A story unfolds, chapter by chapter, as Stewart corresponds with Meg. In the earliest letters, she is still in high school. By the end of the book, she has tenure. It is, in effect, a bildungsroman at one remove. The reader watches over Stewart’s shoulder as the young mathematician turns an early talent into a stable professional identity.
There’s even a moment when, in search of an interesting project to test her abilities, Meg starts trying to find a method for trisecting an angle using only a compass and an unmarked straightedge. This is one of the problems handed down from ancient geometry.
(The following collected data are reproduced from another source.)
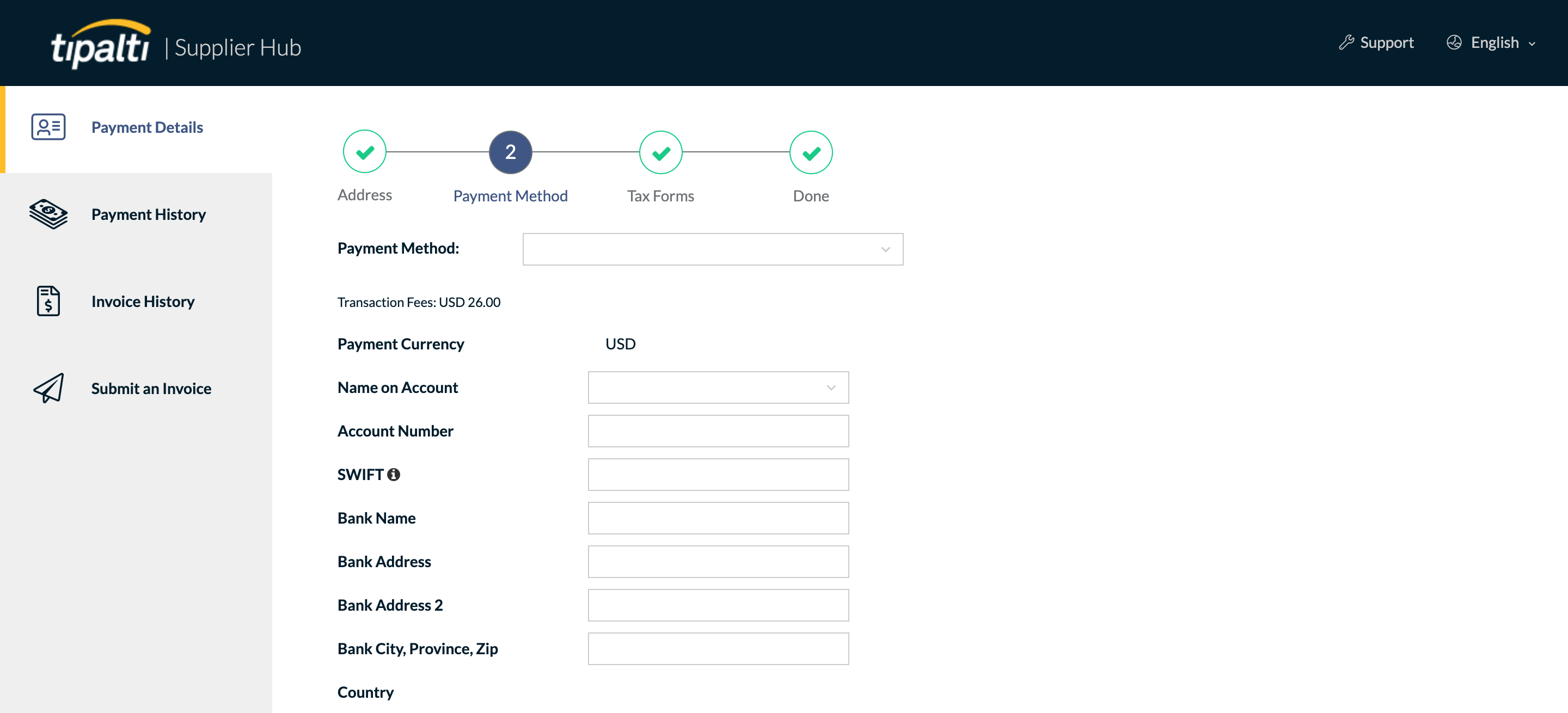The height and width of the screenshot is (713, 1568).
Task: Go to the Done step checkmark
Action: [811, 152]
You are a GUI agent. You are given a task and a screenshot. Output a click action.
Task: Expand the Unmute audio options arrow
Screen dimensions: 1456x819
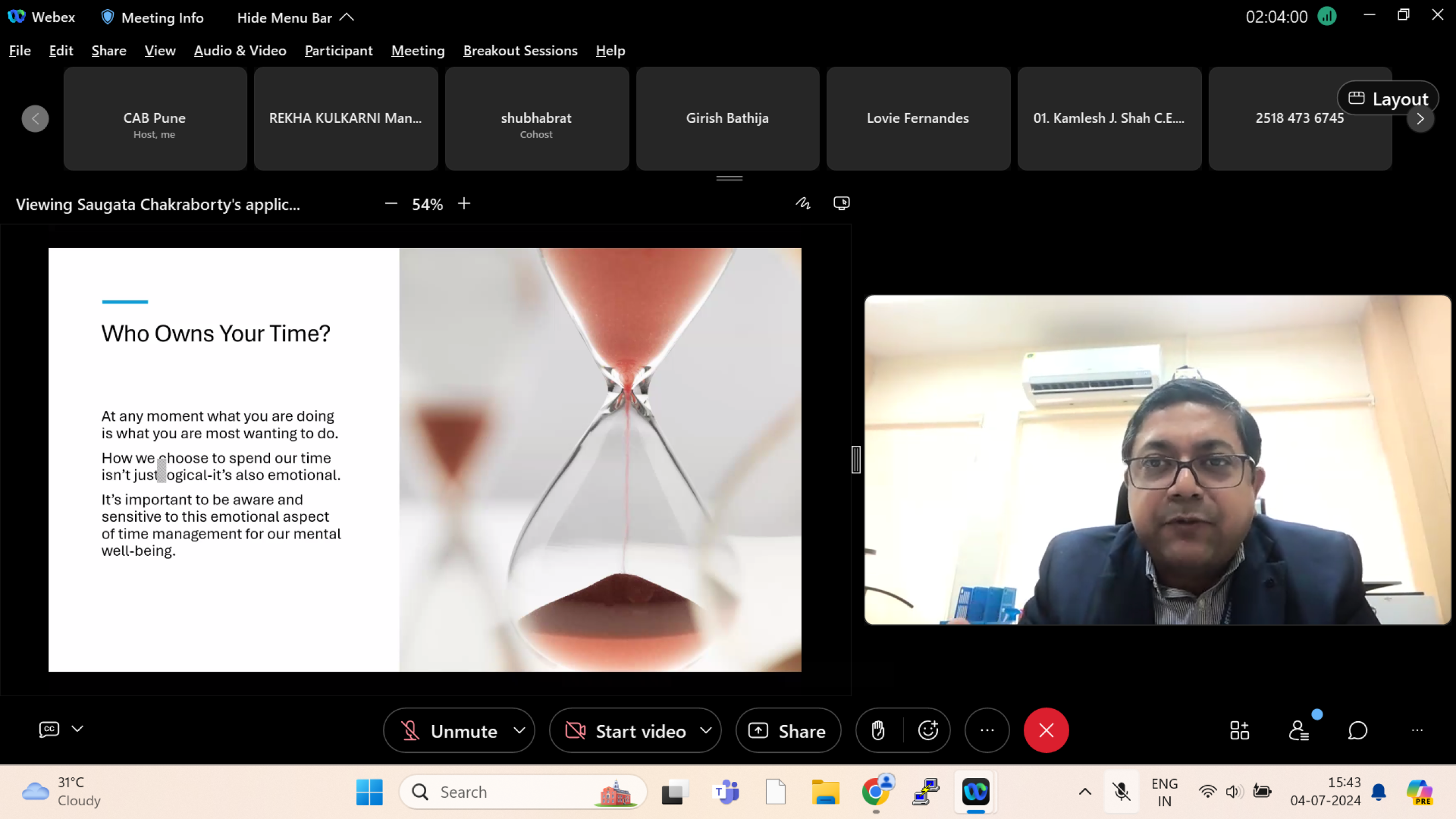[520, 730]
People “discover” solutions to this challenge all the time, then become indignant that mathematicians don’t take them seriously. (The proof of why it is impossible involves mathematical tools  going way beyond anything available in antiquity.)
But most of the guidance Stewart offers is positive -- and some of it seems useful even for those of us without mathematical aspirations or gifts.
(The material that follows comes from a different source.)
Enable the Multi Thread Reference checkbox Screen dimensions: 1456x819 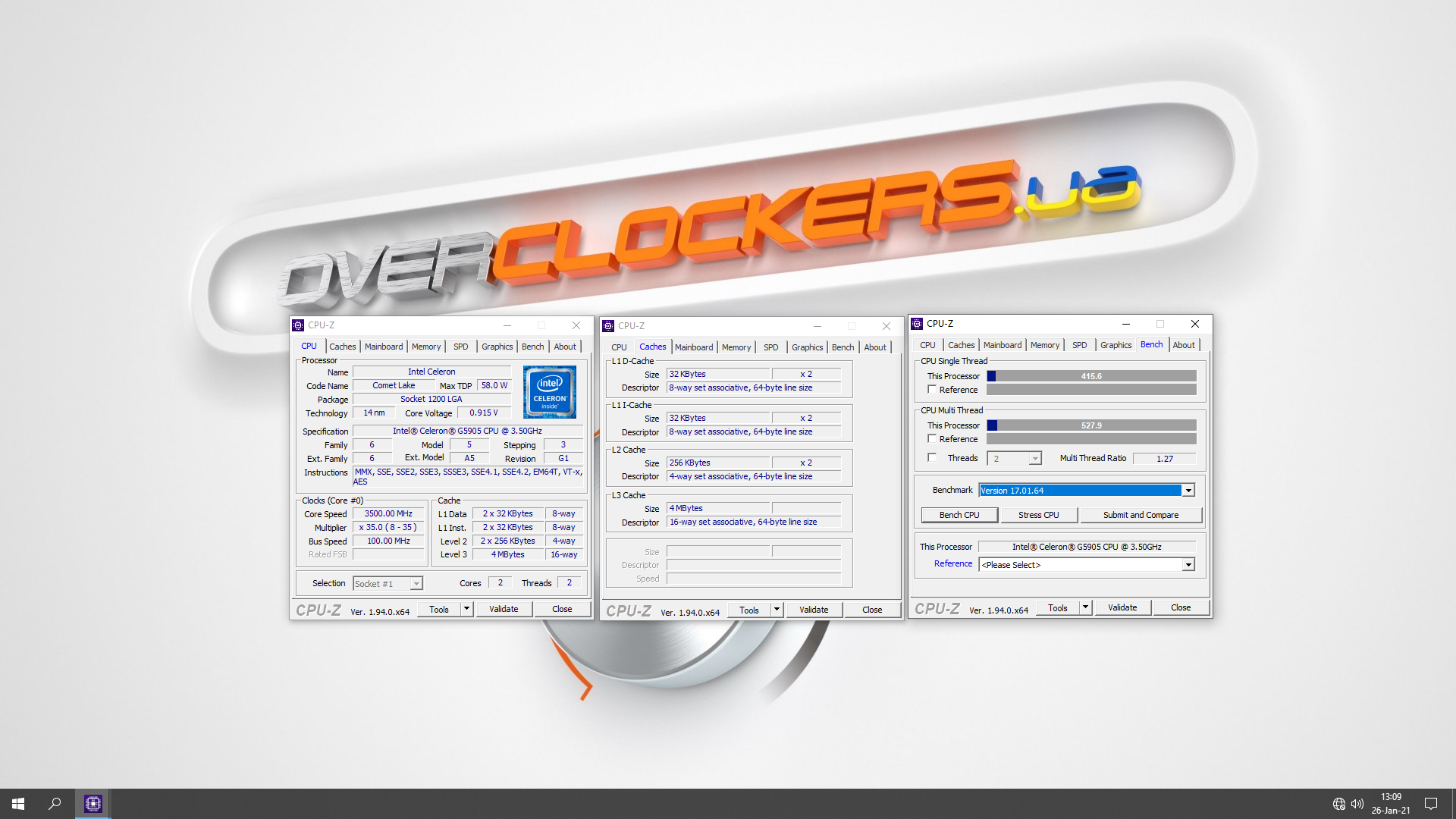coord(932,439)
“My usual method for reading a mathematics text,” he recalls about his student days, “was to thumb through it until I spotted something interesting, then work backward until I had tracked down everything I needed to read the interesting bit. I don’t really recommend this to everyone, but it does show that there are alternatives to starting at page 1 and continuing in sequence until you reach page 250.”
The most surprising thing -- at least for anyone influenced by Bell’s romanticized account of the mathematical vocation -- is Stewart’s emphasis on the nuts and bolts of academic life. Letters is full of pointers on academic politics, the benefits and frustrations of collaboration, and how to avoid disaster at conferences. (“Never believe your hosts when they tell you that all the equipment will work perfectly,” he notes. “Always try it yourself before the lecture.”)
E. T. Bell told stories about mathematicians whose lives were shaped, in the final analysis, only by their own creative instincts. They might occasionally win a prize offered by a learned society, or feel driven to some breakthrough by the challenge of defeating a hated rival. But Bell’s men of mathematics were, on the whole, geniuses of the purest vintage. They had inspirations, not resumes. It is hard to imagine anyone trying to give Carl Friedrich Gauss  useful career advice.
So does that mean that popularized accounts like Bell’s are something a young mathematician ought to avoid? I contacted Stewart by e-mail to ask his thoughts on the matter.
“I write a lot of books popularising math and science, so I may be biased,” he said in reply, “but when I was in high school I read all the books I could find about the history of math, about mathematicians, and about various topics in math. And those definitely had a significant effect on my interest in the subject. They made it clear that math has a long and fascinating history, that the great mathematicians were real people, not just obsessed geniuses who couldn't tie their own shoelaces, and that there is much, much more to math than the tiny part of the subject that we are all taught at school.”
Well, that’s a relief. There’s something to be said for idealization and hero worship, after all, in their proper season. You then have your whole life to become more realistic, not to say more calculating.